▶ [Records from a collection]:

········

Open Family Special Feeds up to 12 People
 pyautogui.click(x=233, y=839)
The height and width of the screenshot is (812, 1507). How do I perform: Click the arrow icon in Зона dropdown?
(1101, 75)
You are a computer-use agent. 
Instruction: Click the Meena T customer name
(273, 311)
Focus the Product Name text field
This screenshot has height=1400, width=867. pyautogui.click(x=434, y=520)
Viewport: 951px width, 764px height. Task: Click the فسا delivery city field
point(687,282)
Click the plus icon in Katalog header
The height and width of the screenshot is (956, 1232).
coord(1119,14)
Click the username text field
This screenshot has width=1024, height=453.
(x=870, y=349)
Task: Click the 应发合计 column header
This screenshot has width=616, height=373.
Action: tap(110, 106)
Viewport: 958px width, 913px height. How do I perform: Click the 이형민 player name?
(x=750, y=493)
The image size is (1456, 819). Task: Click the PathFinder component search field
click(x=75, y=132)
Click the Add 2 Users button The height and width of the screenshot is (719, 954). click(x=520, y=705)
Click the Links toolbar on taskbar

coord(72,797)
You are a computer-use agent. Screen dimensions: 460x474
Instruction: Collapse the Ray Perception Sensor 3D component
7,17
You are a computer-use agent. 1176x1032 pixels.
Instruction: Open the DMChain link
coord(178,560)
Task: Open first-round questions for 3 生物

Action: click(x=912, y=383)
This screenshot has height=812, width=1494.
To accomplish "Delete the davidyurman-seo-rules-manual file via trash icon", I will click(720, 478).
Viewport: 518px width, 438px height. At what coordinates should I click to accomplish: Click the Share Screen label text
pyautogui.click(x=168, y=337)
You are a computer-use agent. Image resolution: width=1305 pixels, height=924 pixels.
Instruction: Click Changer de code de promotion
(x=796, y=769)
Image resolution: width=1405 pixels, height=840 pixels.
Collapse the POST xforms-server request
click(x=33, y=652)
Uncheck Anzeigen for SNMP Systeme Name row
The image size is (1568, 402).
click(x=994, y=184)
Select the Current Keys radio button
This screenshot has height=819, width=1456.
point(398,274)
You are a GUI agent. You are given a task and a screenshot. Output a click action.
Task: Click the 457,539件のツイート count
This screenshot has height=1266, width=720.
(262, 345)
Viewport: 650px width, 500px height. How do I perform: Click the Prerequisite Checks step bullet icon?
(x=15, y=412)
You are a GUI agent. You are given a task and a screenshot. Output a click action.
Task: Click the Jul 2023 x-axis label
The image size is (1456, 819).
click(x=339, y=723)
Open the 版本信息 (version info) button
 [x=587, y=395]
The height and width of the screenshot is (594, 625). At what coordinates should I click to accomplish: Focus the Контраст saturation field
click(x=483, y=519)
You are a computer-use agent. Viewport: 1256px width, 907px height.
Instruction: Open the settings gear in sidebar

········

Return all of the data above word for word, with nothing left out or changed.

▶ [RESULT BELOW]:
Open Family Special Feeds up to 12 People
 pyautogui.click(x=233, y=839)
The height and width of the screenshot is (812, 1507). How do I perform: Click the arrow icon in Зона dropdown?
(1101, 75)
You are a computer-use agent. 
Instruction: Click the Meena T customer name
(273, 311)
Focus the Product Name text field
This screenshot has height=1400, width=867. pyautogui.click(x=434, y=520)
Viewport: 951px width, 764px height. Task: Click the فسا delivery city field
point(687,282)
Click the plus icon in Katalog header
The height and width of the screenshot is (956, 1232).
coord(1119,14)
Click the username text field
This screenshot has width=1024, height=453.
(x=870, y=349)
Task: Click the 应发合计 column header
This screenshot has width=616, height=373.
Action: tap(110, 106)
Viewport: 958px width, 913px height. How do I perform: Click the 이형민 player name?
(x=750, y=493)
The image size is (1456, 819). Task: Click the PathFinder component search field
click(x=75, y=132)
Click the Add 2 Users button The height and width of the screenshot is (719, 954). click(x=520, y=705)
Click the Links toolbar on taskbar

coord(72,797)
You are a computer-use agent. Screen dimensions: 460x474
Instruction: Collapse the Ray Perception Sensor 3D component
7,17
You are a computer-use agent. 1176x1032 pixels.
Instruction: Open the DMChain link
coord(178,560)
Task: Open first-round questions for 3 生物

Action: click(x=912, y=383)
This screenshot has height=812, width=1494.
To accomplish "Delete the davidyurman-seo-rules-manual file via trash icon", I will click(720, 478).
Viewport: 518px width, 438px height. At what coordinates should I click to accomplish: Click the Share Screen label text
pyautogui.click(x=168, y=337)
You are a computer-use agent. Image resolution: width=1305 pixels, height=924 pixels.
Instruction: Click Changer de code de promotion
(x=796, y=769)
Image resolution: width=1405 pixels, height=840 pixels.
Collapse the POST xforms-server request
click(x=33, y=652)
Uncheck Anzeigen for SNMP Systeme Name row
The image size is (1568, 402).
click(x=994, y=184)
Select the Current Keys radio button
This screenshot has height=819, width=1456.
point(398,274)
You are a GUI agent. You are given a task and a screenshot. Output a click action.
Task: Click the 457,539件のツイート count
This screenshot has height=1266, width=720.
(262, 345)
Viewport: 650px width, 500px height. How do I perform: Click the Prerequisite Checks step bullet icon?
(x=15, y=412)
You are a GUI agent. You are given a task and a screenshot. Output a click action.
Task: Click the Jul 2023 x-axis label
The image size is (1456, 819).
click(x=339, y=723)
Open the 版本信息 (version info) button
 [x=587, y=395]
The height and width of the screenshot is (594, 625). At what coordinates should I click to accomplish: Focus the Контраст saturation field
click(x=483, y=519)
You are a computer-use agent. Viewport: 1256px width, 907px height.
Instruction: Open the settings gear in sidebar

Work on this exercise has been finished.